Differential forms assign -- via integration -- a number to points, curves, surfaces, and solids, according to their degrees. Similarly, a discrete $k$-form simply assigns a number to each of the $k$-cells. They are dual of the chains and are called cochains. The main ones correspond to each cell and assign $1$ to the cell and $0$ to the rest. If the cell is $a$, this discrete form is denoted by $a^*$: $$a^*(a)=1\ \text{ and }\ a^*(b)=0.$$ The boundaries above give rise to the coboundaries, the replacements of the exterior derivatives, $$d=\partial^*,$$ of the cochains according to the following rule: $$\partial^*(a^*)(\tau)=a^*(\partial \tau).$$ These are the results: $$\begin{array}{ccrclclcccc} & & 2\text{-forms} &\partial^* & 1\text{-forms} &\partial^* & 0\text{-forms} \\ \hline & & \partial^*(a^*)=\tau^* & \leftarrowtail & a^* & & \\ & & \partial^*(b^*)=\tau^* & \leftarrowtail & b^* & & \\ & & \partial^*(c^*)=-\tau^* & \leftarrowtail & c^* & & \\ & & \partial^*(d^*)=-\tau^* & \leftarrowtail & d^* & & \\ & & & & \partial^*(A^*)=-d^*-a^* & \leftarrowtail & A^* \\ & & & & \partial^*(B^*)=a^*-b^* & \leftarrowtail & B^* \\ & & & & \partial^*(C^*)=b^*+c^* & \leftarrowtail & C^* \\ & & & & \partial^*(D^*)=-c^*+d^* & \leftarrowtail & D^* \\ \end{array}$$

The meaning of a $1$-form is a flow along the edges and the meaning of its rotor, a $2$-form, is the amount of rotation of a ball placed in the flow:

Ball in a square.png

Invoking linear algebra now, we have Euclidean spaces with these generators and linear operators $\partial^*$ with these matrices that happen to be the transposes of the ones of $\partial$: $$\newcommand{\ra}[1]{\!\!\!\!\!\xrightarrow{\quad#1\quad}\!\!\!\!\!} \newcommand{\la}[1]{\!\!\!\!\!\xleftarrow{\quad#1\quad}\!\!\!\!\!} \begin{array}{lccccccccccc} \text{}& & C^{2}=< \tau^* > & \la{\partial^*} & C^{1}=< a^*,b^*,c^*,d^* > & \la{\partial^*} & C^0 =< A^*,B^*,C^*,D^* > \\ &&&\left[\begin{array}{cc}1&1&-1&-1\end{array}\right]&&\left[\begin{array}{cc} -1&1&0&0\\ 0&-1&1&0\\ 0&0&1&-1\\ -1&0&0&1 \end{array}\right]\\ \text{}& & C^{2}={\bf R} & \la{\partial^*} & C^{1}={\bf R}^4 & \la{\partial^*} & C^0 ={\bf R}^4 \end{array}$$ It is called the cochain complex of the square.

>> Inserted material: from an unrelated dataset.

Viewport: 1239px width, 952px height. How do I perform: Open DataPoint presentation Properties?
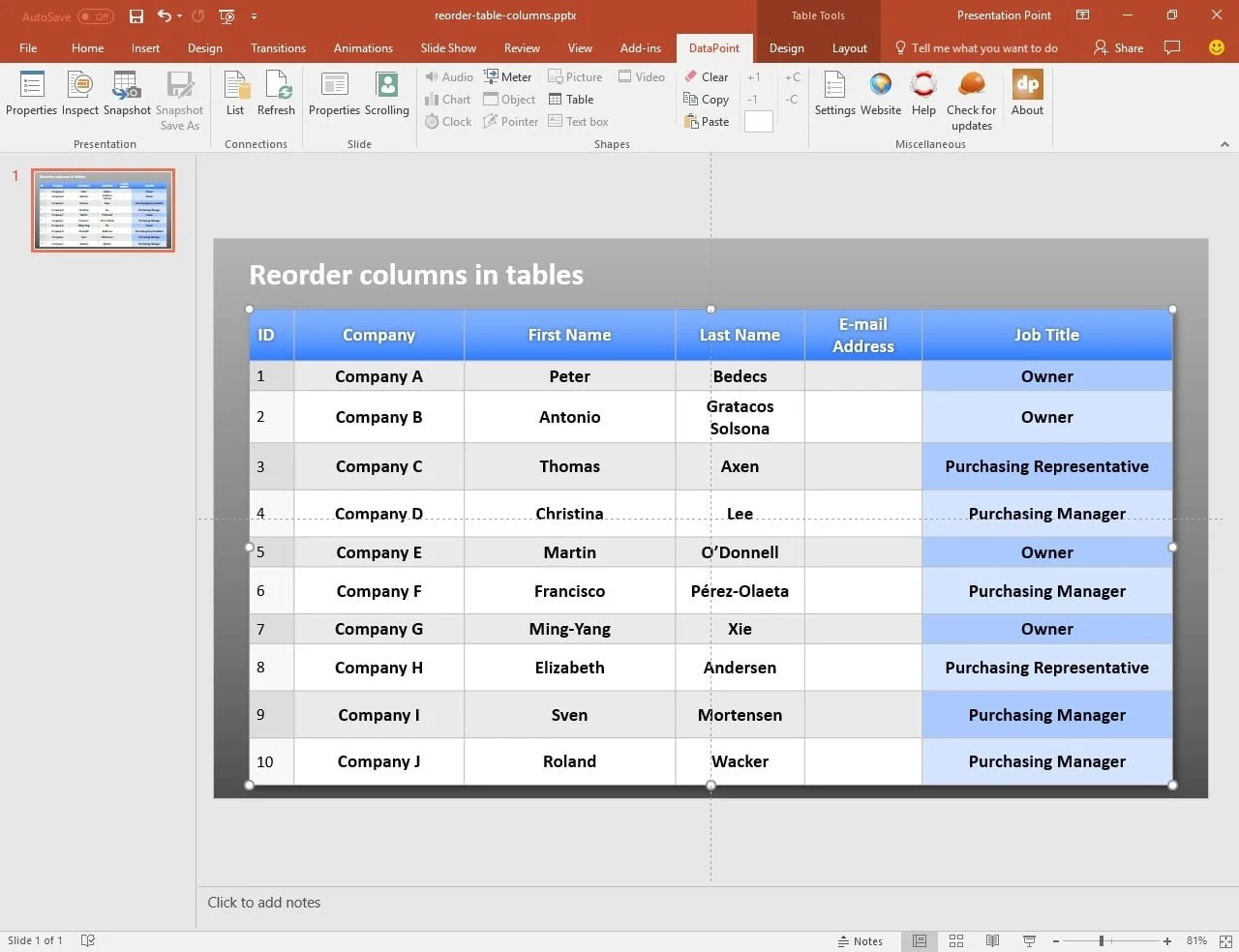(31, 94)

First, we confirm that the coboundary of the coboundary is zero: $$\begin{array}{ccccccccccc} \partial^*\partial^*=\left[\begin{array}{cc}1&1&-1&-1\end{array}\right]&\left[\begin{array}{cc} -1&1&0&0\\ 0&-1&1&0\\ 0&0&1&-1\\ -1&0&0&1 \end{array}\right]=0. \end{array}$$ It is the analog of the familiar: $\operatorname{rot}\operatorname{grad}=0$. Now, the kernel of the first linear operator (rank $1$), the exterior derivative of the $1$-forms, is $3$-dimensional. The image of the second linear operator (rank $3$), the exterior derivative of the $0$-forms, is $3$-dimensional, as well. In fact, these two are the same subspace of $C^1$! But the former is the closed $1$-forms and the latter is the exact $1$-forms. Therefore, we have, for the plane, again:

  • “all closed $1$-forms are exact”.

For other cell decompositions, this conclusion will remain the same (according to Invariance of Cohomology).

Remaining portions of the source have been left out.